Building for real-time is a fundamentally different discipline. Everything from queue state to chat to live map markers needs to feel instant, and Supabase Realtime carried a lot of that weight. But we also learned that graceful degradation matters: what happens when the WebSocket drops, when the app is backgrounded, when a push notification fires but the user doesn't respond for five minutes. Designing for the unhappy path is where robustness lives.


What's next for Match

Our MVP is scoped to badminton, but the architecture is sport-agnostic. The immediate roadmap includes expanding to tennis, basketball, and futsal-each with their own session formats, player counts, and venue requirements-while keeping the same core matching engine.

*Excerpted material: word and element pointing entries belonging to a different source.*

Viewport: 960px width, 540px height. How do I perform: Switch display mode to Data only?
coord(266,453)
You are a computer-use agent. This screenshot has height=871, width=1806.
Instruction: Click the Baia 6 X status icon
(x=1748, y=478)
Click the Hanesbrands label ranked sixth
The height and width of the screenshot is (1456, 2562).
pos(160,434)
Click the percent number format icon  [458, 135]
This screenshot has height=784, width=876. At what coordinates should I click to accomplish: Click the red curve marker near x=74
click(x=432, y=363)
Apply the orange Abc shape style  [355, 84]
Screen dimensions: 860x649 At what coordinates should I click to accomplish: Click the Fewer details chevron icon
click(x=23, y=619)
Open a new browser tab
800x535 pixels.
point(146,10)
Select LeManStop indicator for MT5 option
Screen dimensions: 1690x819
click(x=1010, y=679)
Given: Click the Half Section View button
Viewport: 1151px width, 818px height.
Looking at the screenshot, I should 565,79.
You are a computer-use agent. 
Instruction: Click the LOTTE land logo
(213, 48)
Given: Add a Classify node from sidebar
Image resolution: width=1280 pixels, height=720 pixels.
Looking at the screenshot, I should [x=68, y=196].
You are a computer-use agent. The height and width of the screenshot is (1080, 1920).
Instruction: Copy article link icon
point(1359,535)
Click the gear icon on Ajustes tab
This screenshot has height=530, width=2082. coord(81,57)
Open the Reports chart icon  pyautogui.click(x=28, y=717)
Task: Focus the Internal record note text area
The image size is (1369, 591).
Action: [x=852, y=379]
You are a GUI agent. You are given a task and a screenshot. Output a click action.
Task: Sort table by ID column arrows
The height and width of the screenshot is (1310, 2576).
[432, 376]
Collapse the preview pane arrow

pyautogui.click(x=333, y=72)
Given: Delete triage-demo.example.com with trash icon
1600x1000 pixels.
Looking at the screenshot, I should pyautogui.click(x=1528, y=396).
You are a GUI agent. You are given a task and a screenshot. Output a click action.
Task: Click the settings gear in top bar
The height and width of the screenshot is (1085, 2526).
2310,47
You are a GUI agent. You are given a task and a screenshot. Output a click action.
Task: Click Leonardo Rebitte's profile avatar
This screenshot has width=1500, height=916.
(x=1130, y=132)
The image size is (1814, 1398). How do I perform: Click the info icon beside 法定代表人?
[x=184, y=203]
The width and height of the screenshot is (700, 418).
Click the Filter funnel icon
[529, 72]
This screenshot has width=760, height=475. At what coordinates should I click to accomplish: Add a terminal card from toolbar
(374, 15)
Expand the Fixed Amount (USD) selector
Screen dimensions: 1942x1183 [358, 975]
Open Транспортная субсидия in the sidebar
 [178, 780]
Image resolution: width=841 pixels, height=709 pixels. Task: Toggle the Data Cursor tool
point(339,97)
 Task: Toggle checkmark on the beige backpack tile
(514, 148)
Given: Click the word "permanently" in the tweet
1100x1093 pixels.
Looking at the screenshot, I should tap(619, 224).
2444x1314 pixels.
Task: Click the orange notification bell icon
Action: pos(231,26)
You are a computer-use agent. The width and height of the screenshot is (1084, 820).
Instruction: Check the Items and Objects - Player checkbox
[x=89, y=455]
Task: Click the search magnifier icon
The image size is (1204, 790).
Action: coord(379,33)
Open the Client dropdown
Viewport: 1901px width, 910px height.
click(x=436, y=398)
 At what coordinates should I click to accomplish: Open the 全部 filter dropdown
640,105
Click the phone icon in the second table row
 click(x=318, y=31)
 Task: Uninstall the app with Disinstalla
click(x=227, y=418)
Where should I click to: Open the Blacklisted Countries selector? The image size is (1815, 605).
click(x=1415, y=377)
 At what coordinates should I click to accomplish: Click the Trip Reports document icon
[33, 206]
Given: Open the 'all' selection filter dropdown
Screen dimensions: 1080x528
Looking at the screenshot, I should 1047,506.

We plan to introduce an ELO-style algorithmic skill rating that passively improves match quality over time, replacing self-reported skill levels with data-driven assessments. Alongside that, we want to add social features like friend lists and activity feeds to strengthen the community layer.

On the merchant side, we're exploring tournament and league management tools that let venues host recurring competitive events, driving repeat bookings and deeper player engagement. We're also looking at transportation coordination-helping players who don't have cars get to courts-because the last mile to the venue shouldn't be the reason someone skips a game.

Ultimately, we want Match to be the default way people play sport in their city: open the app, find your people, and go play.